INSTRUCTIONS TO FOLLOW — Provide the number of lines in the records that hold the string "computer", without any other words.
#### DATA TO USE
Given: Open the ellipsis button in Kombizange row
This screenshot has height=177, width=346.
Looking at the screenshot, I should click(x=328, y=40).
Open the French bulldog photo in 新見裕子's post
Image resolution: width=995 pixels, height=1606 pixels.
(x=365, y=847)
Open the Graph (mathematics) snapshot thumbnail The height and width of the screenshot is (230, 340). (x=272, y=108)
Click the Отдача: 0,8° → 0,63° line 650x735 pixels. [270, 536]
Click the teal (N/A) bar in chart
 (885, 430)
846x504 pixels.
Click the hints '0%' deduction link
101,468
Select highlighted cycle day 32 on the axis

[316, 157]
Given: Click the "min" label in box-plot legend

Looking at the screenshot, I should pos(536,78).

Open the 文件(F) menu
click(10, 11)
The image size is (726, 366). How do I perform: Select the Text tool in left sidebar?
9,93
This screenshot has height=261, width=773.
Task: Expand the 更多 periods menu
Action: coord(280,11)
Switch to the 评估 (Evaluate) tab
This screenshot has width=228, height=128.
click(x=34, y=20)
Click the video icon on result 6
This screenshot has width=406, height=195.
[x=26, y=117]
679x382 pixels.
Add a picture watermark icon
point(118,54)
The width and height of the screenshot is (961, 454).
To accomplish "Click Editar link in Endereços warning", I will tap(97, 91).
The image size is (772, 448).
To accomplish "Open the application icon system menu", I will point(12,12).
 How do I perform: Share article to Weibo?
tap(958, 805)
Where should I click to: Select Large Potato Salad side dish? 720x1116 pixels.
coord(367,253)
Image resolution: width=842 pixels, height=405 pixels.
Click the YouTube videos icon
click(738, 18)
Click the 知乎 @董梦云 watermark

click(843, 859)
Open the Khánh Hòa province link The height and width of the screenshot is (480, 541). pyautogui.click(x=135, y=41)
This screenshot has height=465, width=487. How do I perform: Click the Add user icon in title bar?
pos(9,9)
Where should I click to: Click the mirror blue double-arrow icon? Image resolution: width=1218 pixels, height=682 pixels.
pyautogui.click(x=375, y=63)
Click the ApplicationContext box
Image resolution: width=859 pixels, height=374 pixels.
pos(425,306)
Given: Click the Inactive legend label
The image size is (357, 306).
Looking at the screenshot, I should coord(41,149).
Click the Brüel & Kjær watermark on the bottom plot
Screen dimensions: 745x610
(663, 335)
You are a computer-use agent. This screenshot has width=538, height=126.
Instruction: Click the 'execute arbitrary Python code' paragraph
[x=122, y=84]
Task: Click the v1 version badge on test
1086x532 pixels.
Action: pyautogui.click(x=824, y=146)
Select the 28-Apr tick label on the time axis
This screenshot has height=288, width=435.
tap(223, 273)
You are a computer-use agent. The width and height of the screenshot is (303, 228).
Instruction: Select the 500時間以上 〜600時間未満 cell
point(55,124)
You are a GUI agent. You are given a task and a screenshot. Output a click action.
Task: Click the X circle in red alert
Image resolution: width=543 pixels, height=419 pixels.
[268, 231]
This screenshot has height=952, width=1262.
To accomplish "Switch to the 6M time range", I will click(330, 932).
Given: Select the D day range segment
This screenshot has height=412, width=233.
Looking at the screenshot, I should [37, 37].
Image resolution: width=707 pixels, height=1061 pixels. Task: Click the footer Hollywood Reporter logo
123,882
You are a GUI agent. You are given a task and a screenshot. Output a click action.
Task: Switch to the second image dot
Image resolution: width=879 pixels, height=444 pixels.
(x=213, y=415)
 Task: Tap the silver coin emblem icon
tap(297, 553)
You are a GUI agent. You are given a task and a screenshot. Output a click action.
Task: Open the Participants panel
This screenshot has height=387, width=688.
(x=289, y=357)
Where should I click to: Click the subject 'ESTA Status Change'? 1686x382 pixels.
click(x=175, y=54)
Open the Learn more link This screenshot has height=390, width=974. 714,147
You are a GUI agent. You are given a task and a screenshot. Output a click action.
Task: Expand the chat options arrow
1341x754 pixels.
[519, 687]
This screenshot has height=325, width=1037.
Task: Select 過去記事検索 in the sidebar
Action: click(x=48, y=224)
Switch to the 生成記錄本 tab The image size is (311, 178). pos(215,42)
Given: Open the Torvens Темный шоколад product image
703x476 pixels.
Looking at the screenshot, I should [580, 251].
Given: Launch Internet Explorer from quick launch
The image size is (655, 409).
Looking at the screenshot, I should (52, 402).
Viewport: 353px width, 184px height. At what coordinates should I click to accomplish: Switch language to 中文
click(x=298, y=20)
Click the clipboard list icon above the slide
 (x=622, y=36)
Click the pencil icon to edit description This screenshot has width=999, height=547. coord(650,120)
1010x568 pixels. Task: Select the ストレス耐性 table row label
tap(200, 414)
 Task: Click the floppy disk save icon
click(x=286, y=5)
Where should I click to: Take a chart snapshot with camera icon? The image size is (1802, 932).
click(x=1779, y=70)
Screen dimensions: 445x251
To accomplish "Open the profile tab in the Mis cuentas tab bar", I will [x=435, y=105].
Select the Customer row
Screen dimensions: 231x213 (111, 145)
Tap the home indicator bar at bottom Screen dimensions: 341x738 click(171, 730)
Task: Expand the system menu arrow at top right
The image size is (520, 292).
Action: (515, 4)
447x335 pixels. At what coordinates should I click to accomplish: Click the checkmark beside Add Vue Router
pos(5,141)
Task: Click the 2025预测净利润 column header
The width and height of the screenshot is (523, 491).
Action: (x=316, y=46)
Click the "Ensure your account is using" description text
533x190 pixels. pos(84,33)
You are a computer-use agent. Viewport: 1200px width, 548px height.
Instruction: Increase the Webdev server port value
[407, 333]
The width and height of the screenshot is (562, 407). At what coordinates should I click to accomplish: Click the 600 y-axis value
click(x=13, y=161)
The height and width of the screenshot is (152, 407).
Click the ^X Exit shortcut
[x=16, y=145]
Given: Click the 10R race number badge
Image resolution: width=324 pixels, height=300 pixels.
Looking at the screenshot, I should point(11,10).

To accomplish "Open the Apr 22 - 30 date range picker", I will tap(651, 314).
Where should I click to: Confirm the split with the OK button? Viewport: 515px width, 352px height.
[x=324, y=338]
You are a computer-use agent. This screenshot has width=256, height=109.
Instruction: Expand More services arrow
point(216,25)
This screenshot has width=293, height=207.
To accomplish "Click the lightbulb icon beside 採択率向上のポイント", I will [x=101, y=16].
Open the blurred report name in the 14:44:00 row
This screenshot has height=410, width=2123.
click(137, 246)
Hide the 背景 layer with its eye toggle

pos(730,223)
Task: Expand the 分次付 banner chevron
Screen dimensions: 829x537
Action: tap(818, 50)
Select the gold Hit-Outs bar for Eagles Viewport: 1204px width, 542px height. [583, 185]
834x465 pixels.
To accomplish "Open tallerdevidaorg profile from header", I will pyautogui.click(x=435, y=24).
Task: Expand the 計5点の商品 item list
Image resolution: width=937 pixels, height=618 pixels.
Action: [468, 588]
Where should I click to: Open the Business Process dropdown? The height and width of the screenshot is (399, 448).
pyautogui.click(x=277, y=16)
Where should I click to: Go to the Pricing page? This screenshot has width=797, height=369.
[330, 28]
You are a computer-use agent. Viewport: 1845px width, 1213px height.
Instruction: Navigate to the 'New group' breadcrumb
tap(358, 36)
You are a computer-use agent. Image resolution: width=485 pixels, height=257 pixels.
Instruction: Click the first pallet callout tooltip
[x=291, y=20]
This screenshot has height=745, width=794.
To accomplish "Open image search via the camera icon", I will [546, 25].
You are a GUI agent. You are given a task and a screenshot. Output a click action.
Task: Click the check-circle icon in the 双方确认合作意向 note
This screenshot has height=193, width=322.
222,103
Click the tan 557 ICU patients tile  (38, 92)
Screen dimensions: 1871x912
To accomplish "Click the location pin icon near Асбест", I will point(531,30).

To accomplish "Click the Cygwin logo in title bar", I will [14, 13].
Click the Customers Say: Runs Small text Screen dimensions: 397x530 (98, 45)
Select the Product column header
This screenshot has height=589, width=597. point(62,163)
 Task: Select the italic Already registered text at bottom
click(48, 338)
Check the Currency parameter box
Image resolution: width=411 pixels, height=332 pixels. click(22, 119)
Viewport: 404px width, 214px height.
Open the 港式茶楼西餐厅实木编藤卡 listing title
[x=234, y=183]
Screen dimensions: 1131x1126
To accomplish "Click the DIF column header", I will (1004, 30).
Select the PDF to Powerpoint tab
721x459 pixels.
########
ANSWER TO THE PROBLEM — 6